B.Kröger / 08.12.2020

Klasse Herr Schneider, einfach Klasse! ” Und ob das Lesen eines Buches – wie im Frühjahr – erlaubt ist, wenn man allein ist und dabei isst oder raucht.” und sich nicht bewegt….. Bitte lieber Herr Schneider,  mehr von diesen existenziellen Fragestellungen!
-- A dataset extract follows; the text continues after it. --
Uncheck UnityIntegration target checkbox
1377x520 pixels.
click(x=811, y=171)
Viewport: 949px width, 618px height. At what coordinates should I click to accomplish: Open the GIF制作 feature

Jörg Themlitz / 08.12.2020

Als Minderkonsument vom DDR Fernsehen 2.0 kann ich es natürlich nicht umfänglich beurteilen. Aber mir (wie dem Autor) ist aufgefallen, Corona Filmberichte stammen aus Einkaufzentren, Fußgängerpassagen usw. Nie aus der morgendlichen, überfüllten U-, S- und Straßenbahn. Zu gefährlich für die “Journalisten”? Dann die Frage warum gefährlich, Virus oder auf die Fresse bekommen? “...und ob man beim Brüllen aus dem Fenster nun Maske tragen muss oder nicht.”, Brüllen aus dem Fenster umschrieb bei der Armee und in meiner studentischen Zeit den Vorgang, der auf dem Schild in Tübingen zu lesen ist. “Hier kotzte Goethe”, Mit oder ohne Maske?

T. Schneegaß / 08.12.2020

@Michael Schröder: Ich kann Ihnen die Spannung nehmen: für immer! Und ich kann Ihnen auch garantieren, dass das nicht mal die Terroristen für möglich gehalten hätten, deshalb sind sie vorsichtig Schritt für Schritt vorgegangen. Und was haben sie dabei festgestellt? Dass es gar nicht nötig gewesen wäre, die Schafe nach dem ersten Lockdown aus der Koppel zu lassen.

Anton Weigl / 08.12.2020

Des waren noch Zeiten, als Helmut Schmidt Bundeskanzler war und in Bayern Franz Josef Strauß zum Ministerpräsidenten gewählt wurde. Niemand konnte damals einen nicht genehmen Ministerpräsidenten verhindern. Auch die öffentlich rechtlichen Sender nicht. Die konnten plärren was sie wollten.